Extracted data:

------

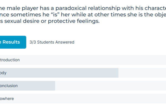Click the second line mentioning other times
Screen dimensions: 166x111
click(83, 15)
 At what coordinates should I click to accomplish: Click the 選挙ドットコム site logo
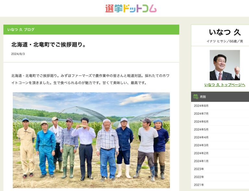(131, 8)
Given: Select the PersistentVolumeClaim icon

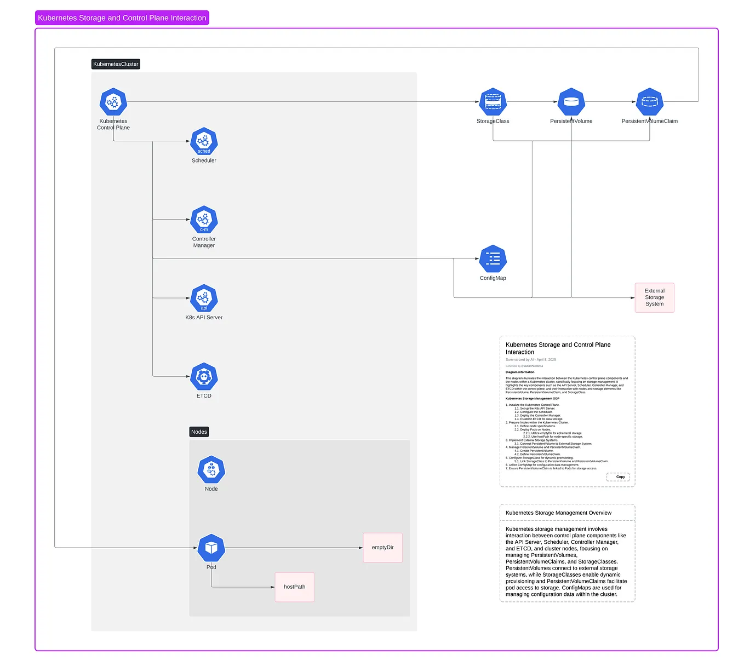Looking at the screenshot, I should (649, 101).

------

Aim of the exercise:
No pictures should appear in the copy; write out exactly the lines from the one containing "At what coordinates" through the end of the material.

Task answer:
 At what coordinates should I click to accomplish: Click the 選挙ドットコム site logo
(131, 8)
Given: Select the PersistentVolumeClaim icon

Looking at the screenshot, I should (649, 101).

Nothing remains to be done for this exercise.